Ce bâtiment figure en bonne place dans la promotion de ce système constructif (François Hennebique le cite comme un chantier particulièrement difficile dû à la configuration du site et à la mauvaise qualité du terrain), système s’est propagé ensuite dans le monde entier. Ce bâtiment est ainsi l’un des vecteurs de la vulgarisation du béton armé dans la littérature technique et architecturale du XXe siècle. Il est incontestablement un élément primordial du patrimoine industriel nantais.

La minoterie fonctionnera sous l’appellation des « grands moulins de la Loire », due au regroupement des minotiers du département en 1923, jusqu'à la seconde Guerre Mondiale. Elle sera ensuite louée à la Coopérative agricole de Nantes, avant d’être vendue et transformée en immeuble de bureaux.

Le fond Hennebique déposé à l’Institut français d'Architecture, complété par les archives de la famille Laraison (célèbre minotier de la région), ainsi que le fond documentaire de l’association e+pi, nous permet de connaître enfin l’histoire et l’intérêt de cet ensemble productif.

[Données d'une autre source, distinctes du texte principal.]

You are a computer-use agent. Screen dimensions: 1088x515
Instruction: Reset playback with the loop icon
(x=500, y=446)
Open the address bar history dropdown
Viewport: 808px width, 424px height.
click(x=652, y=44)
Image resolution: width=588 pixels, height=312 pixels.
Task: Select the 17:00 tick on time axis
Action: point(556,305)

L’édifice fait partie du secteur de réflexion pour le projet du Bas-Chantenay. Une demande de protection est en cours auprès de la DRAC afin de prendre en compte la qualité patrimoniale de ce bâtiment, à un moment où ce quartier entre dans une phase de profond renouvellement. A cet instant, remarquons que ce bâtiment, encore aujourd’hui décrié pour sa situation qui dénaturerait la vue sur la Loire, permet au contraire de lire et comprendre le site. En venant du centre de Nantes, le long du quai de la Fosse ou depuis le pont Anne-de-Bretagne par exemple, il inscrit physiquement, sur le quai et dans le profil du Sillon de Bretagne qui se termine là, l’inflexion que subit précisément ici le fleuve. Ce bâtiment peut aussi être vu comme un pivot, une articulation ou un signal dans le paysage urbain.